Sen. Don Nickles (R-Okla.) has said that increasing premiums for higher-income beneficiaries is a "sensible, progressive way" to slow down the Medicare spending growth rate, the Times reports. Senate Majority Leader Bill Frist (R-Tenn.) said that Medicare negotiators have a "mandate" to raise premiums for higher-income beneficiaries. Some Democrats and liberal policy experts -- who in the past have "vehemently opposed" means testing -- have now said that they are "receptive" to such a proposal to avoid future service cuts, the Times reports. Robert Greenstein, executive director of the Center on Budget and Policy Priorities, said, "[Means testing] is one of most reasonable, most justifiable, least-painful changes you could make. It does not do violence to Medicare as a program that provides the same coverage and benefits to everyone." Robert Reischauer, president of the Urban Institute, said that "asking upper-income elderly people to pay a little more" in premiums is a better alternative than increasing payroll taxes, raising premiums across-the-board or cutting benefits. Feinstein said, "Higher-income beneficiaries can afford to pay a larger share of Medicare's costs." Robert Ball, commissioner of the Social Security Administration from 1962 to 1973 said, "I don't see an objection to having an income-related premium. I am opposed to varying Medicare benefits according to the income of the recipient, but I find it completely acceptable to have people with higher incomes pay more for those benefits." But Sen.
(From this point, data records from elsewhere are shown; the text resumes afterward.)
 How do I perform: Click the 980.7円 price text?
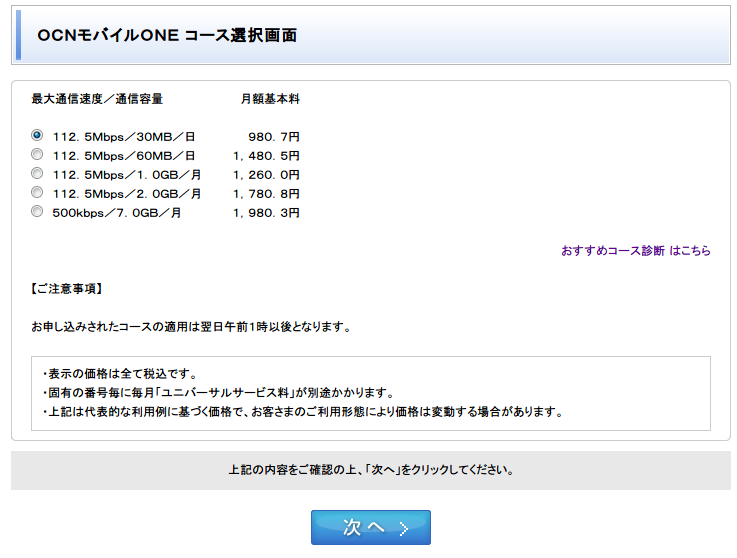coord(273,136)
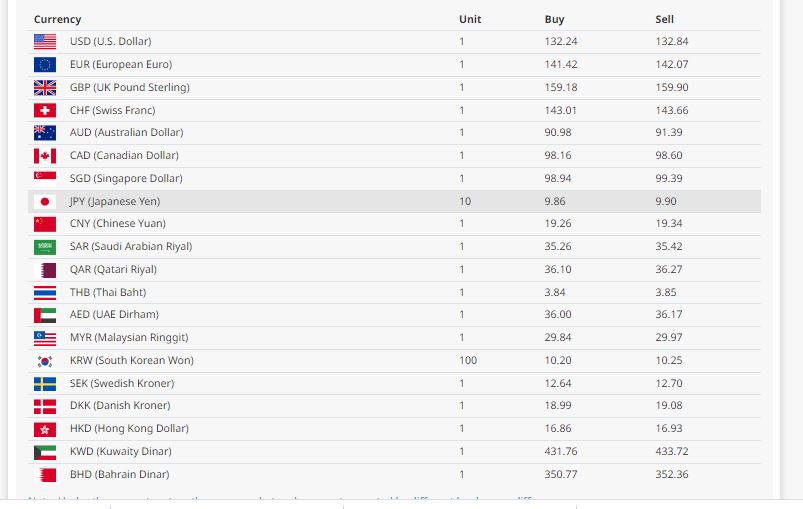The image size is (803, 509).
Task: Click the BHD sell rate 352.36
Action: [x=672, y=474]
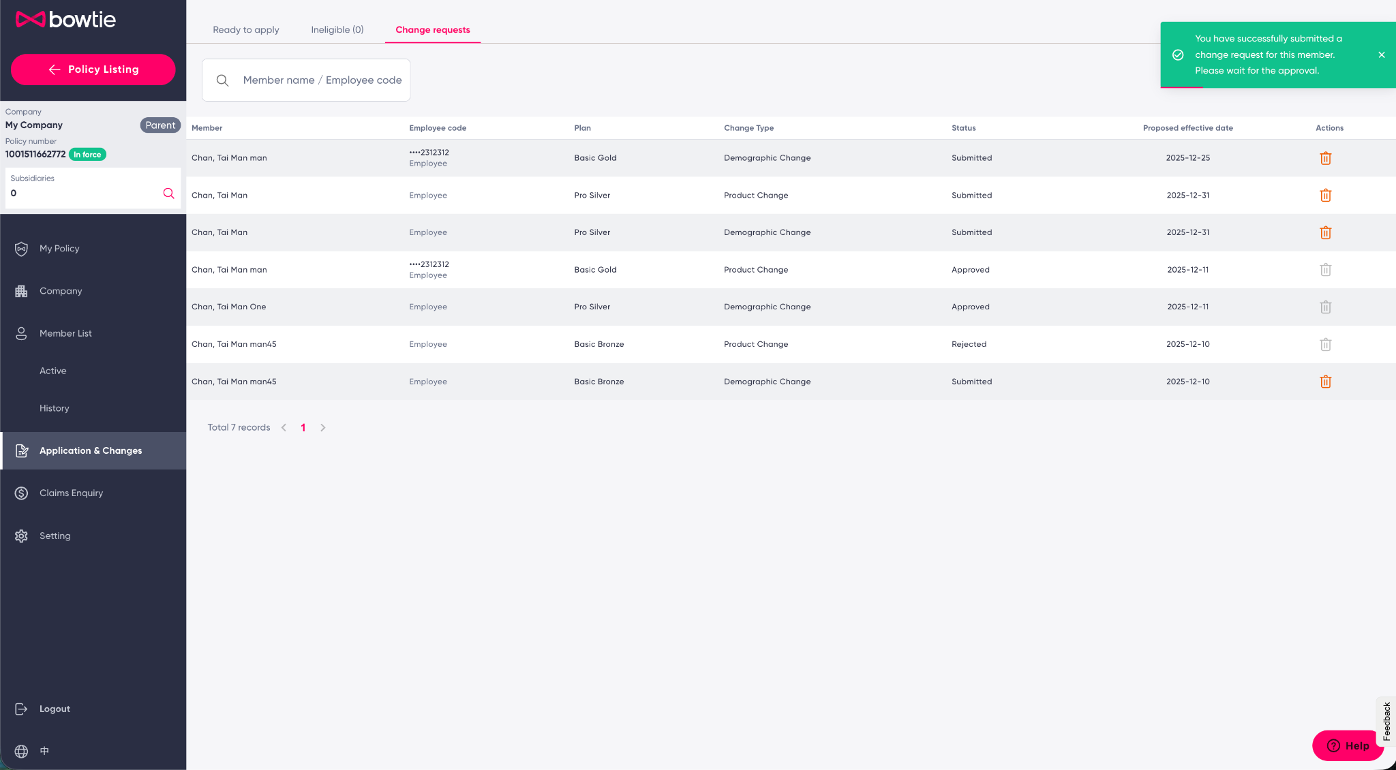Open the Ineligible (0) tab

coord(337,29)
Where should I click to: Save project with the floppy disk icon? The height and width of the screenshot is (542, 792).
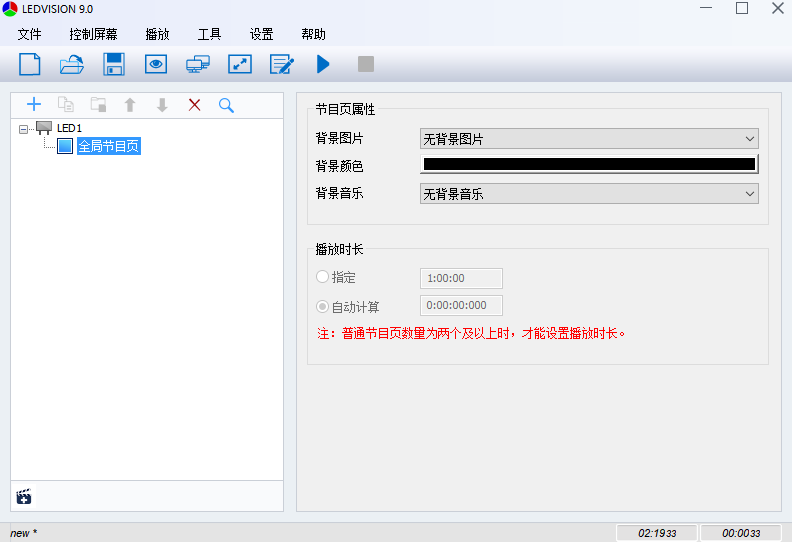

Edward Kennedy (D-Mass.) said he is concerned that increasing premiums would prompt higher-income seniors to leave the program and pass on more costs to lower-income beneficiaries. Other Democrats have said political support for Medicare will diminish if higher-income beneficiaries have to pay larger premiums than other beneficiaries. AARP and the United Auto Workers also reportedly oppose means testing under Medicare, the Times reports (Pear, New York Times, 10/6).
Negotiators attempting to reconcile the House and Senate Medicare bills have tentatively agreed to create a federal program to help doctors with the cost of complying with a provision in the final bill that requires them to write prescriptions electronically, the AP/Las Vegas Sun reports. The electronic prescription provision aims to reduce medical errors, particularly those that result from illegible physician handwriting. Lawmakers also deferred a decision on whether the program should be mandatory or voluntary. Proponents of the program said it also would help prevent seniors from taking drugs that could adversely interact with other medications. However, the American Medical Association, the American College of Physicians and state medical societies lobbied against it, calling it an "unfunded mandate," the AP/Sun reports (Espo, AP/Las Vegas Sun, 10/6).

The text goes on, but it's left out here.